Reading risk without panic

The skill this page asks for is holding two true things at once. Most of your chest pain and palpitations are probably autonomic and not dangerous, and the underlying population risk of real cardiac events is modestly raised. Neither cancels the other, and the trap is collapsing into one of them, either dismissing every symptom as nerves or treating every flutter as catastrophe.

The way through is neither dismissal nor dread. Treat the autonomic driver to settle the day-to-day symptoms, keep up the recommended follow-up, and treat any new, severe, or changing chest pain as a prompt to seek care promptly rather than something to ride out alone. That combination, calm management of the common cause plus alertness to the uncommon one, is the whole strategy in a sentence.

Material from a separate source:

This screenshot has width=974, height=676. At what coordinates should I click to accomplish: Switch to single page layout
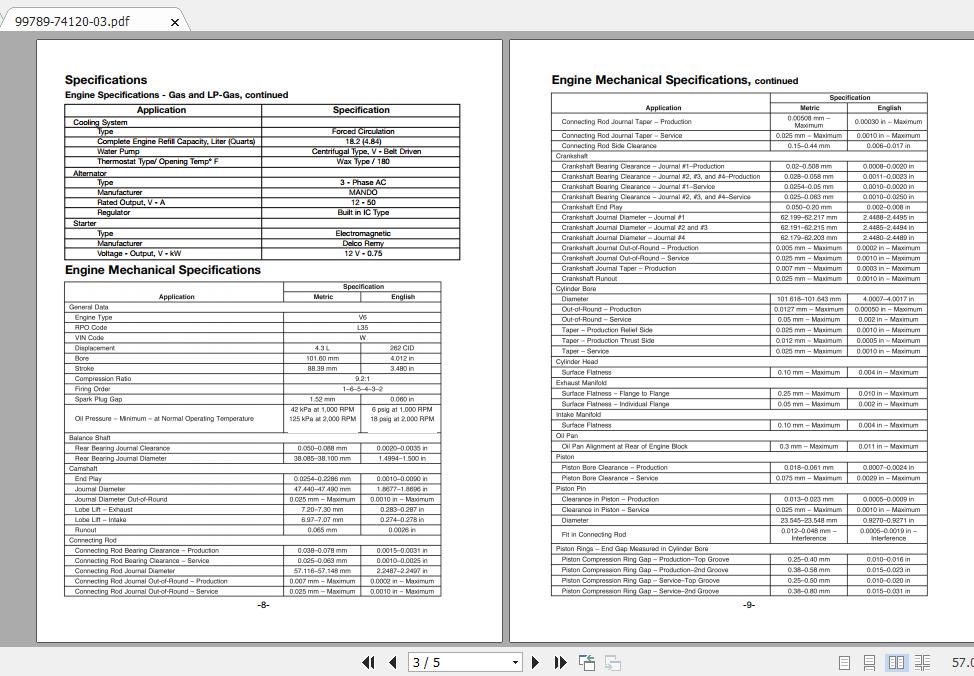click(x=843, y=662)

Keeping the two halves separate

It helps to keep the two strands of this strategy clearly apart in your mind, because they rest on very different strengths of evidence. Treating the overlapping POTS and dysautonomia that generate chest pain and palpitations is graded low and thin, based on symptom relief rather than controlled trials. Keeping watch on the heart rests on far stronger population-level evidence.

A strong reason to monitor the heart is not a strong treatment, and a weak treatment signal for the autonomic substrate is not a reason to skip monitoring. If your chest symptoms have been worked up and the heart looks structurally fine, treating the autonomic driver is a reasonable way to settle them, with the honest caveat that the evidence for that approach is modest, while the surveillance half is the part to take seriously and keep up.

What to weigh

Keep the strands separate. A strong reason to monitor the heart is not a strong treatment, and a weak treatment signal for the autonomic substrate is not a reason to skip monitoring. New, severe, or changing chest pain always warrants prompt assessment rather than self-management.

What we don't know

Honest about the edges of the evidence. These are open questions, not settled answers.

  • How much chest pain and palpitations are autonomic versus cardiac in any given person.
  • Which surveillance approach best catches the events that matter without overtesting.
  • Whether treating the autonomic substrate lowers cardiac risk or only eases symptoms.
  • How long the elevated cardiovascular risk persists after infection.
  • Which patients warrant closer cardiac follow-up than others.
  • Whether earlier autonomic treatment changes the longer-term cardiac picture.

What this means for you

If your chest symptoms have been worked up and your heart looks structurally fine, treating the autonomic driver is a reasonable way to settle them, with the honest caveat that the evidence for that approach is modest.

At the same time, take the surveillance half seriously: keep up recommended follow-up, and treat any new, severe, or changing chest pain as a reason to seek care promptly. The goal is to calm the common autonomic cause while staying alert to the uncommon cardiac one.

References

Each reference links to the source on PubMed, PMC, or the publisher.

  1. Elevated long-term cardiovascular risk after COVID-19 supports surveillance (Al-Aly et al., Nature Medicine, 2022).